Whumptober Day 5: Debris
This is a standalone story in my original Mind Games universe, a modern-day sci-fi/fantasy thriller setting about ordinary humans with superhuman abilities and the people who want to use or destroy them. Full description in my Whumptober masterpost, which is linked in my pinned post.
This story contains: male whumpee, environmental whump, team whump, torture mentions, death whump, tragic love
Words: 2700
---
Everything hurt.
Felix couldn’t see well enough to assess his injuries. Everything was dark, except for a small sliver of blue directly above his head. Blue sky—could it be? He hadn’t seen blue sky in… he didn’t even know how long.
The sight made him smile. His lips tasted like blood.
He didn’t know what had happened. One second, he had been sitting in his cell, crosslegged on the floor, staring at the wall. Wishing himself free. Wishing himself dead. Wishing for the walls to come down.
And then… they had.
A far-away boom, and another, like a fireworks show but without the cheers at the end. A crack running up one wall, just to the right of the door. A terrible groaning sound. And then the sky had been falling, plaster raining down around him. He had stood up to face the ceiling as it caved in, and let out a whoop of delight…
Then everything had gone black.
Even if not for the darkness, he wouldn’t have been able to move well enough to get a good look at himself. Every time he tried to shift, a spike of pain shot through his body. Something heavy weighed him down. Maybe just the rubble. Maybe the weight of his own flesh, which felt impossibly heavy every time he struggled to draw in a breath.
He coughed. Hot blood ran down his chin. The rubble shifted, crushing his left side until he let out a groan. A sharp bolt of pain brushed down his left hip, and from there to his knee, all the way to his foot. There was something wrong with his foot. It was a ball of pain, and the ball was the wrong shape.
His cough turned into a laugh.
The laughter made his whole chest burn, and jostled his ribs in a way that made him certain they were broken. He didn’t care. He went right on laughing.
He hadn’t thought this was what freedom would look like. But who cared? He was free.
He would die looking at the blue sky.
He focused his eyes on that slim crack of blue, and didn’t look away.
“I’m telling you, I heard something over here.” A woman’s voice, somewhere above him.
“Probably one of them,” a man warned. “Be careful.”
Felix would have called out, but he didn’t have the breath. His laughter had faded into a wheeze. But it didn’t matter, because a second later, the blue crack widened into a rectangle. Then it became a wide expanse of color as a wary-looking man lifted a chunk of rubble away from his head.
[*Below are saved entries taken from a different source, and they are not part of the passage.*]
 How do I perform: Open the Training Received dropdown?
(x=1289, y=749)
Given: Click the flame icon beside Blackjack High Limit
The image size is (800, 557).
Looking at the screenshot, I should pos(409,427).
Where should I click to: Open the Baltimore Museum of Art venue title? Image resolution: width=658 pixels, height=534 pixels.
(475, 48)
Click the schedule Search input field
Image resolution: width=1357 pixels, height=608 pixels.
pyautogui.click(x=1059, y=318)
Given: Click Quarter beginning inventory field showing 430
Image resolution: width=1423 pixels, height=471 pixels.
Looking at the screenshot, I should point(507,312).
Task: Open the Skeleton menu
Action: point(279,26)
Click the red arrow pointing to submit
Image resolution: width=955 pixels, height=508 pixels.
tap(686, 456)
The man tossed it aside with a grunt of exertion. Before Felix could try to find the breath to say Thank you, a crouching woman thrust the barrel of a gun into his face. “Start talking. Who are you?”
“Can’t do much talking like this,” he wheezed.
She jerked her chin at the man. He called another chunk of debris off his chest. He saw it move, but he didn’t feel any different. If his eyes had been closed, he would have sworn nothing had happened. The weight on his chest didn’t lessen.
That didn’t seem good.
He struggled to draw in a breath. “If you wanted the bastards who ran this place dead,” he said, “I’m on your side.”
“What’s he wearing?” the man asked the woman. “Prison clothes, or one of their uniforms?”
The woman ran her gaze down his body. She hastily averted her eyes, her face twisted in an expression he preferred not to try to interpret. “I can’t tell. There’s too much blood.”
“Come on,” he said, trying for a smile. “Even if I was one of them—which I’m not—what do you think I could do to you like this?”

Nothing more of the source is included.